ADDIS ABABA (Reuters) - South Sudanese rebels accused the government army of attacking one of their bases overnight as a new round of peace talks between the warring sides opened in the Ethiopian capital on Monday.
Rebel spokesman Lam Paul Gabriel said government troops attacked a rebel base in the town of Lasu in the south of the country late on Sunday.
“They are in the IO base,” he said, referring to the name of the rebel group. Army spokesmen were not immediately available to comment when called by Reuters on Monday afternoon.
The talks in Addis Ababa have been convened by the East African bloc IGAD and are aimed at bringing the warring sides back to the negotiating table after a 2015 peace deal collapsed last year during heavy fighting in the capital, Juba.
The war began in 2013 between soldiers of President Salva Kiir, an ethnic Dinka, and his former vice president, Riek Machar, a Nuer. Tens of thousands of people have died and a third of South Sudan’s 12 million population have fled their homes.
Highlighting the widespread nature of the violence, army spokesman Lul Ruai Koang earlier said four aid workers from the French organisation Solidarites International had been kidnapped a day earlier by the rebels near the western city of Raja.
The state government, based in Raja, said in a statement eight civilians had been killed and the four aid workers kidnapped in what it described as an ambush by the rebels.
The French organisation said it had lost contact with three members of its team on Saturday. It gave no indication of their fate and it was not immediately clear why it gave a different number of those involved.
An IO rebel statement said: “The SPLA IO forces also rescued four humanitarian staff ... they are currently safe and sound with our forces around Raja and will be handed over ... as soon as possible.”

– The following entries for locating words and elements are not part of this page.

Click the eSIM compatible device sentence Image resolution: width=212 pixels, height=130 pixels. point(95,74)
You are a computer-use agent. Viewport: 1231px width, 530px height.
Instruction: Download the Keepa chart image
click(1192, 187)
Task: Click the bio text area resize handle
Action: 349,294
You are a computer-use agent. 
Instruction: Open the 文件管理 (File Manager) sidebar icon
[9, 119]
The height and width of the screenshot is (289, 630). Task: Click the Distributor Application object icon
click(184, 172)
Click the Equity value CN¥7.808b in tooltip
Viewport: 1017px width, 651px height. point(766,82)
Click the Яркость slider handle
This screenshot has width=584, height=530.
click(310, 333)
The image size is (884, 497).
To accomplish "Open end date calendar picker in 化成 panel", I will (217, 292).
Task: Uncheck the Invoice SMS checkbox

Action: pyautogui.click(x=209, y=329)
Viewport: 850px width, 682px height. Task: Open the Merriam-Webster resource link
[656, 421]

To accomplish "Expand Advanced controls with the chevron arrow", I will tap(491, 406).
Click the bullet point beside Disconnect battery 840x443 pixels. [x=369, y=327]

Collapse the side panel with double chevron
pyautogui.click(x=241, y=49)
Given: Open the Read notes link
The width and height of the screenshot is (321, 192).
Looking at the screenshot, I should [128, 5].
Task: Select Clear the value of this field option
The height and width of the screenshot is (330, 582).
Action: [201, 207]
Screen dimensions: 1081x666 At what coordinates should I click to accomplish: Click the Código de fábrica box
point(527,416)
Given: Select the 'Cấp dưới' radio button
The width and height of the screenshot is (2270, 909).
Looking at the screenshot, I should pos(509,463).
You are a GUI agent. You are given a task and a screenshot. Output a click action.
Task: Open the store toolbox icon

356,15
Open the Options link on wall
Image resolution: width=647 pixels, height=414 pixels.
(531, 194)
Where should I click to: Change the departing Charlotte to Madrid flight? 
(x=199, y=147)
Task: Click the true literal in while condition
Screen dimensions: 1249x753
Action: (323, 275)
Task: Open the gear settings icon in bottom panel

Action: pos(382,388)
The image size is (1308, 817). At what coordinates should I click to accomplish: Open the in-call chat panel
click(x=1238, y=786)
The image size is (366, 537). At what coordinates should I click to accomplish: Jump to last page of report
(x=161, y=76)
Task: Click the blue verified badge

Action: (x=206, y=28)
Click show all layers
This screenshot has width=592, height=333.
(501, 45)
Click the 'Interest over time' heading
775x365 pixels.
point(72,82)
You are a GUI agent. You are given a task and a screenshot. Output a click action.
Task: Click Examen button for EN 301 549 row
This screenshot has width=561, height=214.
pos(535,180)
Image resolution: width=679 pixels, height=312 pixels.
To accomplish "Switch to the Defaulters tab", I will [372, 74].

It was not immediately clear what the rebels said they had rescued the aid workers from.
The war has mutated from a two-way fight into a fragmented conflict, making peace more elusive, the top United Nations peacekeeper in the country told Reuters earlier this year.
Diplomats and analysts question whether the will to end the fighting exists, as Kiir’s government holds the military upper hand and rebel leader Machar is under house arrest in South Africa. Machar sent representatives to the Ethiopian capital for the talks.
Ethiopian Prime Minister Hailemariam Desalegn voiced strong criticism of the warring sides at the forum in Addis Ababa.
“... More than half of the people of South Sudan are either refugees in neighbouring countries, internally displaced within South Sudan or suffering from food insecurity in their own village,” he said.
“It is equally clear that all this suffering is taking place because you the leaders of South Sudan have repeatedly failed to talk to each other, to negotiate, to be tolerant, to make compromises,” he added. “Today, I appeal to you to stop this intransigence.”